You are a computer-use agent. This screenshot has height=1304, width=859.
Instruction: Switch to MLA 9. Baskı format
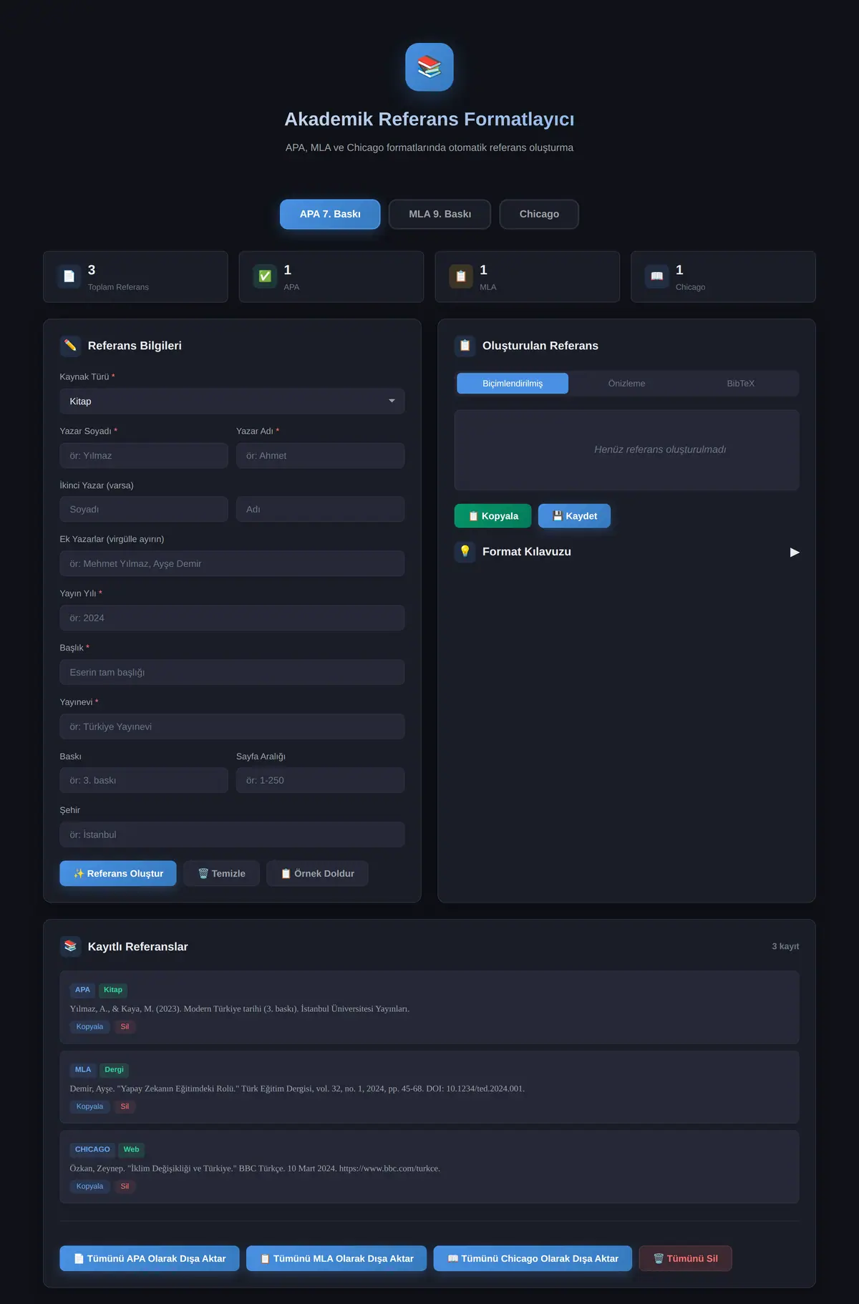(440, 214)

^^^^^^^^

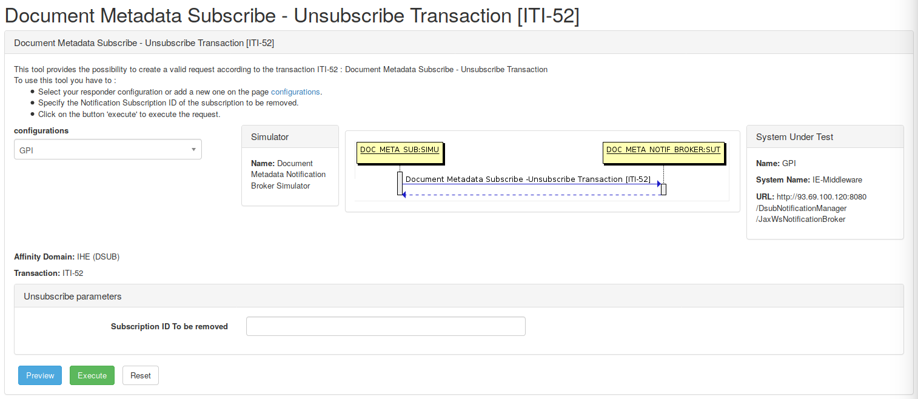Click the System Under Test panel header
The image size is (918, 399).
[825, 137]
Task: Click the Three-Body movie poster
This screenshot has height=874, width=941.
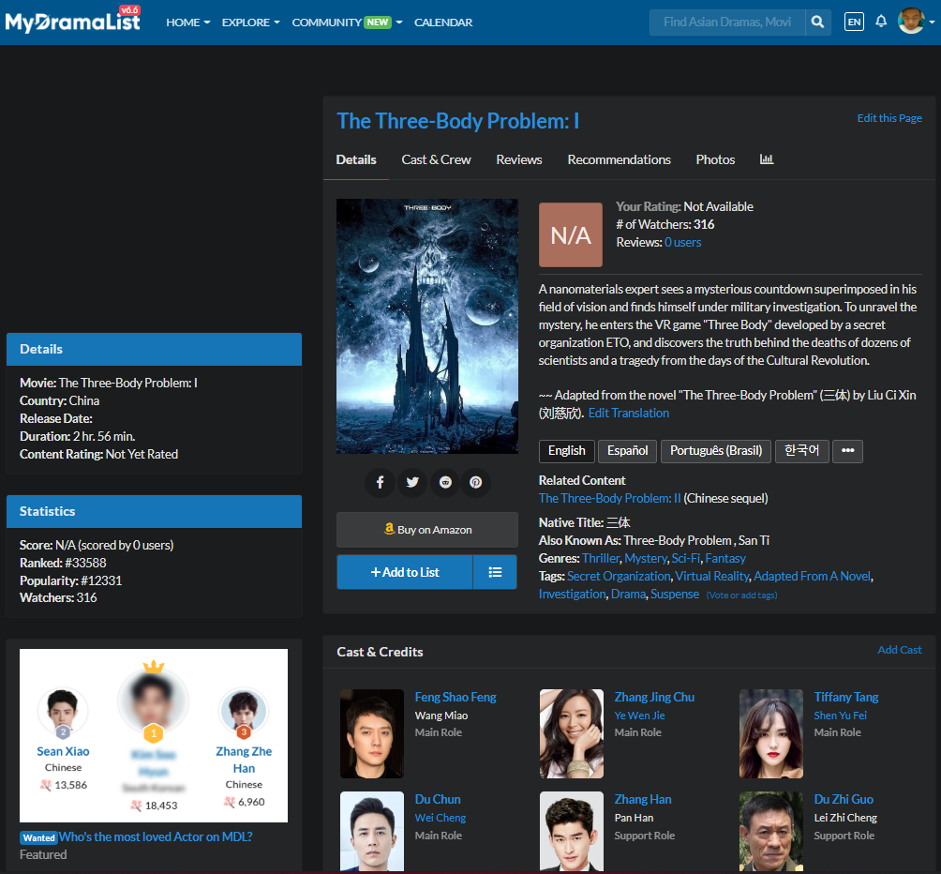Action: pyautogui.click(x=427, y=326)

^^^^^^^^

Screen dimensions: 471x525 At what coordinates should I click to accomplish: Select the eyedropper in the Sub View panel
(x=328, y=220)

^^^^^^^^

EXERCISE PROMPT: Convert the data from the line containing "Screen dimensions: 471x525" through the line containing "(x=328, y=220)", inclusive, into a two-column CSV with the headers instruction and click_point. Put each field in quotes and replace any line breaks inside a field with spaces.

EXERCISE RESULT:
instruction,click_point
"Screen dimensions: 471x525 At what coordinates should I click to accomplish: Select the eyedropper in the Sub View panel","(x=328, y=220)"